## [To do]
In this exercise, every entry below is to be reproduced word for word.
+++ Exercise data
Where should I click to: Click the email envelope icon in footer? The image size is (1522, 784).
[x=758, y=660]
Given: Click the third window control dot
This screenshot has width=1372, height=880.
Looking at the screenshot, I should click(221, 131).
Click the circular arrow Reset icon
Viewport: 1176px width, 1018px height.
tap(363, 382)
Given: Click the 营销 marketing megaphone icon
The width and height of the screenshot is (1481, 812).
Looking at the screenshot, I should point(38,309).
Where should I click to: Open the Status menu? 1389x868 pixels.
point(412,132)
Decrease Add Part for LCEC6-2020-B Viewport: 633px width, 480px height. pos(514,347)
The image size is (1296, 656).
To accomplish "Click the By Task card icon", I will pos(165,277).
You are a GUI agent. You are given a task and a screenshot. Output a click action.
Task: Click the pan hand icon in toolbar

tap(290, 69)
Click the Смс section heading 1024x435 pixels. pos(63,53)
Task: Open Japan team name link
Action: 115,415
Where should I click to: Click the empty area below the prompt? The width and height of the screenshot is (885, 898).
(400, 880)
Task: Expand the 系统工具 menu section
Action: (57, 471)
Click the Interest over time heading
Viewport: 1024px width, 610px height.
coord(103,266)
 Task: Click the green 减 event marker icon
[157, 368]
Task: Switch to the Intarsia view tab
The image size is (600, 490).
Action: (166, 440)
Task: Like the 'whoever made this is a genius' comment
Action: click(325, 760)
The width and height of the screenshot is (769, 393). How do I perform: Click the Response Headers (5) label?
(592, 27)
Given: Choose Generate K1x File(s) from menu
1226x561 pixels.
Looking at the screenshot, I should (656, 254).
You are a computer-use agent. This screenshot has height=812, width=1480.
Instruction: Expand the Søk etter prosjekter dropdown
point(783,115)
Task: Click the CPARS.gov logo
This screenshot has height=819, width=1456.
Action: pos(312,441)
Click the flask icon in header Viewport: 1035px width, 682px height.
++++++
## [Solution for this exercise]
Where should I click to: Click the email envelope icon in footer? The image size is (1522, 784).
[x=758, y=660]
Given: Click the third window control dot
This screenshot has width=1372, height=880.
Looking at the screenshot, I should click(221, 131).
Click the circular arrow Reset icon
Viewport: 1176px width, 1018px height.
tap(363, 382)
Given: Click the 营销 marketing megaphone icon
The width and height of the screenshot is (1481, 812).
Looking at the screenshot, I should point(38,309).
Where should I click to: Open the Status menu? 1389x868 pixels.
point(412,132)
Decrease Add Part for LCEC6-2020-B Viewport: 633px width, 480px height. pos(514,347)
The image size is (1296, 656).
To accomplish "Click the By Task card icon", I will pos(165,277).
You are a GUI agent. You are given a task and a screenshot. Output a click action.
Task: Click the pan hand icon in toolbar

tap(290, 69)
Click the Смс section heading 1024x435 pixels. pos(63,53)
Task: Open Japan team name link
Action: 115,415
Where should I click to: Click the empty area below the prompt? The width and height of the screenshot is (885, 898).
(400, 880)
Task: Expand the 系统工具 menu section
Action: (57, 471)
Click the Interest over time heading
Viewport: 1024px width, 610px height.
coord(103,266)
 Task: Click the green 减 event marker icon
[157, 368]
Task: Switch to the Intarsia view tab
The image size is (600, 490).
Action: (166, 440)
Task: Like the 'whoever made this is a genius' comment
Action: click(325, 760)
The width and height of the screenshot is (769, 393). How do I perform: Click the Response Headers (5) label?
(592, 27)
Given: Choose Generate K1x File(s) from menu
1226x561 pixels.
Looking at the screenshot, I should (656, 254).
You are a computer-use agent. This screenshot has height=812, width=1480.
Instruction: Expand the Søk etter prosjekter dropdown
point(783,115)
Task: Click the CPARS.gov logo
This screenshot has height=819, width=1456.
Action: pos(312,441)
Click the flask icon in header Viewport: 1035px width, 682px height.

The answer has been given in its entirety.